同い年の従妹がいるのならその子達と遊べばいいのかもしれないが、
残念ながらサクラの親族には年上しかおらず、彼女はいつも祖母の家で暇を持て余していた。
今時の小学生は携帯電話を持っているのもが当たり前の中、厳しい母は中学生からと買い与えてくれなかった。
暇つぶしのために家から持ってきた本はもう読んでしまい、彼女はぼおっと軒先から外を眺めていた。

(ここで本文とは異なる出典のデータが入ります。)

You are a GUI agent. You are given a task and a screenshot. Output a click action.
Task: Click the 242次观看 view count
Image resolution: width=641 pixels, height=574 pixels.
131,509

山の麓にある祖母の実家は周りになにもなく、曇り空と近くの山が見えるだけだ。
朝からの寒さのせいか頂上がうっすらと白くなっており、最初のころはその美しさに感嘆していたサクラであったが、何度も見ればその感情も失せ、ただの風景でしかない。
居間からは父や叔父のにぎやかな喧騒が聞こえてくる。
お年玉だけもらってすぐ帰れればいいのに、正月の里帰りにサクラはいつも思う。
頬杖をつき、外を眺めるサクラを気にするものは誰もいない。
忙しい母と祖母にかまってもらうわけにもいかず、自分の居場所がないような気がしてサクラは寂しくなっていた。
「……ん?」
ずっと眺めていた山の頂上の景色に、一瞬なにかピンク色のものが見えた気がした。
山の頂上の景色を形作るのは枯れた樹木たちであり、その枝に雪をまぶし人の目に美しい景色を見せてくれる。
だがそのなかの一本に、ピンク色の花が咲いているように見えたのだ。
たった一本だけだから見逃しそうになるが、目を凝らしよく見ると確かに一本美しいピンク色の花を咲かせていた。
あの花は、サクラの名前の由来でもある、あの花に違いなかった。
「桜の木?こんな寒い季節に?」
何度目を擦っても確かに桜の花だった。
冬に咲く桜の木というものがあるのだろうか。
桜はいままでそんな話を聞いたことがなかった。
元来、サクラは好奇心が強い娘だった。
時間を持て余しているサクラにとって、その桜は魅力的だった。
――――――その山にはいってはいけないと祖母にきつく禁止されていたとしても。
サクラはいそいでコートを羽織ると、走るように家を出た。
家族は誰一人、サクラが出ていったことに気付かなかった。